Hematology and Plasma Chemistry Reference Values in Nursehound Shark ( Scyliorhinus Stellaris) Maintained Under Human Care

Front Vet Sci 2022 Jul 11;9:909834.PMID:35898538DOI:10.3389/fvets.2022.909834.

Studies determining baseline hematological reference intervals (RI) in elasmobranchs are very limited. In this study, blood samples were collected from 94 clinically healthy Nursehound Shark (Scyliorhinus stellaris) maintained under human care.
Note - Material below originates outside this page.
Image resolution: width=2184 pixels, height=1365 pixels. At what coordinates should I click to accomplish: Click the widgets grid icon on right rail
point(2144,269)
Median (RI) in major leukocyte types were similar to other Carcharhinid sharks as lymphocytes were the predominant leukocyte with 38.0 (28.2-53.5)%, followed by coarse eosinophilic granulocytes with 20.0 (12.2-31.7)%, fine eosinophilic granulocytes with 6.0 (1.2-12.8) %, monocytes with 2.0 (0.0-6.0)%, and neutrophils with 2.0 (0.0-6.0)%. Nursehound Shark produced granulated thrombocytes, which were classified as granulocytes and represented 28.5 (12.4-39.7)% of all leukocytes. Median (RI) manual red blood cell and white blood cell counts were 177.50 (132.50-210.00) x 109 cells/L and 8.26 (5.24-14.23) x 109 cells/L, respectively. Median (RI) plasma chemistry values showed alkaline phosphatase 7.7 (4.2-13.0) U/L, aspartate aminotransferase 7.6 (3.3-17.1) U/L, blood urea nitrogen 281.6 (261.2-305.0) mmol/L, calcium 3.97 (3.59-4.47) mmol/L, total cholesterol 2.04 (1.02-3.91) mmol/L, chloride 233.0 (215.2-259.0) mmol/L, iron 3.79 (1.74-6.93) μmol/L, glucose 0.87 (0.47-1.44 mmol/L), potassium 3.8 (2.9-4.6) mmol/L, sodium 243.0 (227.7-271.0) mmol/L, phosphorus 1.58 (1.13-2.10) mmol/L, total protein 24.0 (20.0-35.0) g/L, and triglycerides 0.97 (0.49-3.35) mmol/L. Creatine kinase, gamma glutamyl transferase, and lactate dehydrogenase levels were below the instrument reading range.